Fair Dealing Decision Tool

Answer a few questions about your material and how you plan to share it. The tool guides you through the relevant considerations and explains what to do next - including for openly licensed and library content.

 Copyright Self-Checklist

A step-by-step guide for copyrighted materials, based on how Canadian copyright law actually works. Work through it before posting, printing, or sharing any third-party content.

This checklist is guidance only and not legal advice. Fair dealing is assessed case-by-case.
0 of 9 factors addressed
 

Factor 1 – Purpose (Critical)

My use is for education, research, criticism, or review. One of the allowable purposes under s. 29 of the Copyright Act.

Factor 2 – Character (Critical)

Access is restricted to select people only through a secure platform (Moodle, Microsoft Teams, or eReserves). The content is not publicly posted or shared beyond those authorized to view it.

Factor 3 – Amount (Critical)

Only a reasonable portion of the work, typically one chapter, one article, or a short excerpt, is used.

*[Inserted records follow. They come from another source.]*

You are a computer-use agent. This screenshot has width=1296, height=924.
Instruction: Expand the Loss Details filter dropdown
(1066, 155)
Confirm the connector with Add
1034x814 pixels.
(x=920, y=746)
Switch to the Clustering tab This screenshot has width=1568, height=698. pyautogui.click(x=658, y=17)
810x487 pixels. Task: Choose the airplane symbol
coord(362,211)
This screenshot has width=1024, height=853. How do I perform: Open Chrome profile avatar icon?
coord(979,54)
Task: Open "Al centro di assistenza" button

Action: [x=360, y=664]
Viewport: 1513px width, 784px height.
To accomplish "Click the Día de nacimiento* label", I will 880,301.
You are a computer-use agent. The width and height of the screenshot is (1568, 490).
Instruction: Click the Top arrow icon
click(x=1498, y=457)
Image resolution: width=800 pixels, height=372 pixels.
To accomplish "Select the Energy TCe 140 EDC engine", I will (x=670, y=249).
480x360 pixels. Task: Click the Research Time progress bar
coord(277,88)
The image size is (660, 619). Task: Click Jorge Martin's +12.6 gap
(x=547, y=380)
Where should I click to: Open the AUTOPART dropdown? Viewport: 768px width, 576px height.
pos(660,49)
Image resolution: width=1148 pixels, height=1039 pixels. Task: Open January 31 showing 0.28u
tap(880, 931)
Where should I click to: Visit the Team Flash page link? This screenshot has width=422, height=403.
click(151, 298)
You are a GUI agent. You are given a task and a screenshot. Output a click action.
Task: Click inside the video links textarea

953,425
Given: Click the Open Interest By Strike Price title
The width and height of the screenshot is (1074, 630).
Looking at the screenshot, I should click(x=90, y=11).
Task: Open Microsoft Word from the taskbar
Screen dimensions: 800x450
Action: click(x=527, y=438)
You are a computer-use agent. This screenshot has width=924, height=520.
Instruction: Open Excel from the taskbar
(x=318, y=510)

Factor 4 – Nature of the work

The work has been published or made publicly available. I am not reproducing an unpublished manuscript, confidential report, or a work the author has not chosen to release.

Factor 5 – Alternatives

No open or non‑copyrighted alternative is reasonably available.
Where the content is accessible through the CNC Library or an official website, I am linking to the source rather than uploading a copy.

Factor 6 – Market effect (Critical)

Sharing this will not replace the need to obtain the original work.

Good Practice - Attribution & Future Reuse

I will include a full citation identifying the author, title, publication, year, and source so others can locate the original work.
 Faculty - If I plan to use this content in future terms, I will submit it through eReserves so the library can track cumulative use and flag any licensing concerns.